_Work order_. Among the lines of the records, count those containing the word "with", then give the number alone.

(Records from a data collection)
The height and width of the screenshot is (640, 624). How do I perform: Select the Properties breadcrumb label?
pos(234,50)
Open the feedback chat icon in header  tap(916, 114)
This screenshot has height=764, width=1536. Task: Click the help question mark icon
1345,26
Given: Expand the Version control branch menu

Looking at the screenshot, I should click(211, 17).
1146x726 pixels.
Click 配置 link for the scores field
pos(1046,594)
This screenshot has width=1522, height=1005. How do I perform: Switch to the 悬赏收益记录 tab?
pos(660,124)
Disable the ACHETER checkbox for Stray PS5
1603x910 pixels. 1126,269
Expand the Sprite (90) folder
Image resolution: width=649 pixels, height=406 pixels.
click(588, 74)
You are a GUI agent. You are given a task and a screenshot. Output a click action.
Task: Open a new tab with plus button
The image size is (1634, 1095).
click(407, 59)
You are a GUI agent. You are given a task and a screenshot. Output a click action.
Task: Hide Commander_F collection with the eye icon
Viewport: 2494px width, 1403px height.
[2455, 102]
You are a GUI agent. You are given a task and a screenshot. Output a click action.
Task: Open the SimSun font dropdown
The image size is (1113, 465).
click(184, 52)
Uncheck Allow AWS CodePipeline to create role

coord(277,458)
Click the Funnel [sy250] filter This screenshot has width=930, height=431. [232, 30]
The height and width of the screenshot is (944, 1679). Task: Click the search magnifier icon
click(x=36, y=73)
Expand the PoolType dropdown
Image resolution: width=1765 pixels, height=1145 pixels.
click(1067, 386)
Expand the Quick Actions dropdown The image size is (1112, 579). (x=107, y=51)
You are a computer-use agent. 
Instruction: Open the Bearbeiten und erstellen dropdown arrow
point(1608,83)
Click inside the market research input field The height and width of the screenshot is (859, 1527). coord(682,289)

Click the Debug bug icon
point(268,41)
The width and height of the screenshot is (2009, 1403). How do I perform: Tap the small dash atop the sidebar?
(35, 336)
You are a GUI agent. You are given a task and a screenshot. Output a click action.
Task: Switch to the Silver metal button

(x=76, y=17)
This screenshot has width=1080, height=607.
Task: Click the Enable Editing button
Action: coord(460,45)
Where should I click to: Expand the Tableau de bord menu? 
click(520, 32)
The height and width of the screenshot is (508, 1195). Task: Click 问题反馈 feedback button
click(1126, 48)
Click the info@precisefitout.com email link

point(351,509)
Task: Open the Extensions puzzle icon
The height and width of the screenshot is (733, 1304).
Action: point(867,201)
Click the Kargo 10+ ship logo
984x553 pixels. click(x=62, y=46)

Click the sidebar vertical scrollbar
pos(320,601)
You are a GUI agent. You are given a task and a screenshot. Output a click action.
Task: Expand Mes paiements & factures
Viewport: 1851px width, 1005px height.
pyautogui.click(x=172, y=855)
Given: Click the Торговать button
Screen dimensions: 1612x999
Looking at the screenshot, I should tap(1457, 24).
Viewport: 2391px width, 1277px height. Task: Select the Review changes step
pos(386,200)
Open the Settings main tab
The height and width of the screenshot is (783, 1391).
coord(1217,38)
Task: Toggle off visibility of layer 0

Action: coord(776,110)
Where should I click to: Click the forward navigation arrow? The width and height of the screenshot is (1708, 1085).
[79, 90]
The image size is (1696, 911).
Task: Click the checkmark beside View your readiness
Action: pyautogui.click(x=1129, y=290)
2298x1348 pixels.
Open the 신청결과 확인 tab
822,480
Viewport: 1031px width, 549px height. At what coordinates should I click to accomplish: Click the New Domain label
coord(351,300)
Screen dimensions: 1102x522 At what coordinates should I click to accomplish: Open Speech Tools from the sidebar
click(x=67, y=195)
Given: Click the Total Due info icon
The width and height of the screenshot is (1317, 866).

_Task response_. 2